Zuvor wurde er im Zuge eines Deutschlandsbesuchs Zeuge, wie Juden öffentlich unter lautem Gejohle gedemütigt und ihre Häuser und Geschäfte zerstört wurden. Ein Erlebnis, das sich in ihm eingebrannt hat.
Zurück in den Vereinigten Staaten treibt ihn nur ein Plan: er möchte helfen, zumindest ein paar Juden retten. Aber wie? Seine Freunde und Bekannte reagieren abweisend, natürlich stimmen sie alle mit ihm überein, dass die Lage unerträglich ist und dass man den Juden helfen sollte. Aber was kann man schon selbst tun? Sollen sich doch andere drum kümmern, andere, die näher dran sind.
Varian's War unterscheidet sich vor allem durch seinen Zugang von anderen ähnlich gelagerten Werken. Der Film, dem man seine TV-Herkunft leider auch ansieht, beginnt langsam. Er zeigt seinen Helden als normalen Menschen, der ohne rechten Plan nach Europa geht, mit dem Ziel Leben zu retten. Wie genau das funktionieren soll, weiß er nicht. Aber er hat eine Liste. Eine Liste mit Namen von Personen, die er nach Amerika holen möchte. Und er droht an den Behörden zu scheitern. Ziel- und planlos wandert er durch Frankreich, muss hilflos mitansehen, wie die Polizei vor seinen Augen Juden schikaniert.
Als er, mehr durch Glück, schließlich auf die Juden, die auf seiner Liste stehen, trifft, muss er feststellen, dass viele davon gar nicht gerettet werden möchten. Sie fühlen sich in Frankreich wohl und glauben nicht, dass ihnen etwas geschehen wird.

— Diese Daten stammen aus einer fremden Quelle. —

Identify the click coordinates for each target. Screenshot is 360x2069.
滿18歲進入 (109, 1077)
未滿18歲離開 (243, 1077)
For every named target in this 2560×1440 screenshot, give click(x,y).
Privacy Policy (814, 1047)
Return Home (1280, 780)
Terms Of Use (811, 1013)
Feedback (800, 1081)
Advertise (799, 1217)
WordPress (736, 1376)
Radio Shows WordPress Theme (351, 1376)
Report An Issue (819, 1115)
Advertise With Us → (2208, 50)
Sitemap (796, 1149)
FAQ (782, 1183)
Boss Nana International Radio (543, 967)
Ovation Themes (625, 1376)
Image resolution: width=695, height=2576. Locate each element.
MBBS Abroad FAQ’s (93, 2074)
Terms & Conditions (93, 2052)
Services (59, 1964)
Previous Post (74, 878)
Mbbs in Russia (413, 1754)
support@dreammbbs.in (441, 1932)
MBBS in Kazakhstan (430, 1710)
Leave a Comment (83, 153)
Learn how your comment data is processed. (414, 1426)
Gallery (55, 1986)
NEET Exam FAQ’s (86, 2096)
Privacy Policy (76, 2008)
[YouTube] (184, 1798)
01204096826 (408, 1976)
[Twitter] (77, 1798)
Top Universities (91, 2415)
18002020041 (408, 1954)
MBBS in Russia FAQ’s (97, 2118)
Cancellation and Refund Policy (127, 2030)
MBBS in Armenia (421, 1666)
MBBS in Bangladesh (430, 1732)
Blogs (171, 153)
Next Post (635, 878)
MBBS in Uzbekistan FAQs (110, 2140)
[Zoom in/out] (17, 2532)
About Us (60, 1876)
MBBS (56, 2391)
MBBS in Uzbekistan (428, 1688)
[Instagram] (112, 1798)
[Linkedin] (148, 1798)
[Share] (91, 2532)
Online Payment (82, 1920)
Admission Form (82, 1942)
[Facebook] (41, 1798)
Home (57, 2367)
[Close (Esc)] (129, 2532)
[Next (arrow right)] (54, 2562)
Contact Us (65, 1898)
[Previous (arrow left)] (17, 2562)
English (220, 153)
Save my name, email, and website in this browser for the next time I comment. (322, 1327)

Varians Rettungsversuche kommen im Film erst langsam in Gang. Die Geschichte nimmt eine Wendung als er auf Miriam Davenport trifft. Sie hilft ihm und verhilft ihm zu Kontakten in die Unterwelt. Und sie organisiert die anfangs beschriebenen Besprechungen in Varians Hotelzimmer.
Der Film basiert lose auf dem Leben von Varian Mackey Fry, einem amerikanischen Journalisten und Freiheitskämpfer, der während der Wirren des zweiten Weltkrieges etwa 2.000 Juden zur Flucht verhalf. Unter ihnen finden sich prominente Namen wie Hannah Arendt, Marc Chagall, Lion Feuchtwanger, Jacques Lipchitz, Alma Mahler-Werfel, Heinrich Mann, André Masson, um nur ein paar zu nennen.
Varian's War glänzt anfangs vor allem durch seine Nüchternheit. Anstatt reißerischer, bewegender Heldenszenarien und einer bombastischen Bilderflut herrscht anfangs eher eine Stimmung von Resignation, die aber auch mit einer gewissen Trägheit einhergeht.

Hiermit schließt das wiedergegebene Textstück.